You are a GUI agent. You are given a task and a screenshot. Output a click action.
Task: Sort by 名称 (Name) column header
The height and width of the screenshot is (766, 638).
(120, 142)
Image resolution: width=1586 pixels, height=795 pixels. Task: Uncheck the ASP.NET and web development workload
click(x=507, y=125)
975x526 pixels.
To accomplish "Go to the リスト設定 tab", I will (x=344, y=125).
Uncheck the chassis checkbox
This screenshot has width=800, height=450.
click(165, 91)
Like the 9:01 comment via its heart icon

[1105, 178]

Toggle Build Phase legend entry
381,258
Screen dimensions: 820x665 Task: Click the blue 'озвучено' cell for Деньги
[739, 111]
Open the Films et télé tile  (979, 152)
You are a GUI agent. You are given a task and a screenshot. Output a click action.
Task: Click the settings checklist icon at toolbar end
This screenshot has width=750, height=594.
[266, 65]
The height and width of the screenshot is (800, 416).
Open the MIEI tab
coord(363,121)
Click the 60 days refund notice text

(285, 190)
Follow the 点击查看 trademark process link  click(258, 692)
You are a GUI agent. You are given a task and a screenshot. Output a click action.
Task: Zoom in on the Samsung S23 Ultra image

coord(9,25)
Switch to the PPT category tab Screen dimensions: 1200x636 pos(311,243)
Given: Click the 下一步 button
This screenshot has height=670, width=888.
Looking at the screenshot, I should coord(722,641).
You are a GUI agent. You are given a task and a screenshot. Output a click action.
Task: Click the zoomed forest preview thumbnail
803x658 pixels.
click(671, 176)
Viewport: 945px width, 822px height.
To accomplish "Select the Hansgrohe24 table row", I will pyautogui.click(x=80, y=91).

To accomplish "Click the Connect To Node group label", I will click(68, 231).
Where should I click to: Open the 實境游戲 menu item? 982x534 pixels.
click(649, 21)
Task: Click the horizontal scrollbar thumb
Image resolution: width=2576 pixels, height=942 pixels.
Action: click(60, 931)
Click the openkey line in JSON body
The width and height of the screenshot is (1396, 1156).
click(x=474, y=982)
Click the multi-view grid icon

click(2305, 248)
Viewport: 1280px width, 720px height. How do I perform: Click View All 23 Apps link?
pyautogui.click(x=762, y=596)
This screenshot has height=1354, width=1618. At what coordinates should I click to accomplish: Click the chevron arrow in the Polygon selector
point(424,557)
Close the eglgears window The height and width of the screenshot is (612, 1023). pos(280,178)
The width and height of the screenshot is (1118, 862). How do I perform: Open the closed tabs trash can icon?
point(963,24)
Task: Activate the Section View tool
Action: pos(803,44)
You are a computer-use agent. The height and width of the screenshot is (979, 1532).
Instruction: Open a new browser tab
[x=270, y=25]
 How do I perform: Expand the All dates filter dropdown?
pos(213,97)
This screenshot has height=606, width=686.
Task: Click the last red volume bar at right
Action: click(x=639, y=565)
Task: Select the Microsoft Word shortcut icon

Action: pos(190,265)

-------

WORK ORDER:
Your output must be the exact lines from the one containing "Task: Click the horizontal scrollbar thumb" through the end of the data above, both included, and nothing more.

TASK SOLUTION:
Task: Click the horizontal scrollbar thumb
Image resolution: width=2576 pixels, height=942 pixels.
Action: click(60, 931)
Click the openkey line in JSON body
The width and height of the screenshot is (1396, 1156).
click(x=474, y=982)
Click the multi-view grid icon

click(2305, 248)
Viewport: 1280px width, 720px height. How do I perform: Click View All 23 Apps link?
pyautogui.click(x=762, y=596)
This screenshot has height=1354, width=1618. At what coordinates should I click to accomplish: Click the chevron arrow in the Polygon selector
point(424,557)
Close the eglgears window The height and width of the screenshot is (612, 1023). pos(280,178)
The width and height of the screenshot is (1118, 862). How do I perform: Open the closed tabs trash can icon?
point(963,24)
Task: Activate the Section View tool
Action: pos(803,44)
You are a computer-use agent. The height and width of the screenshot is (979, 1532).
Instruction: Open a new browser tab
[x=270, y=25]
 How do I perform: Expand the All dates filter dropdown?
pos(213,97)
This screenshot has height=606, width=686.
Task: Click the last red volume bar at right
Action: click(x=639, y=565)
Task: Select the Microsoft Word shortcut icon

Action: pos(190,265)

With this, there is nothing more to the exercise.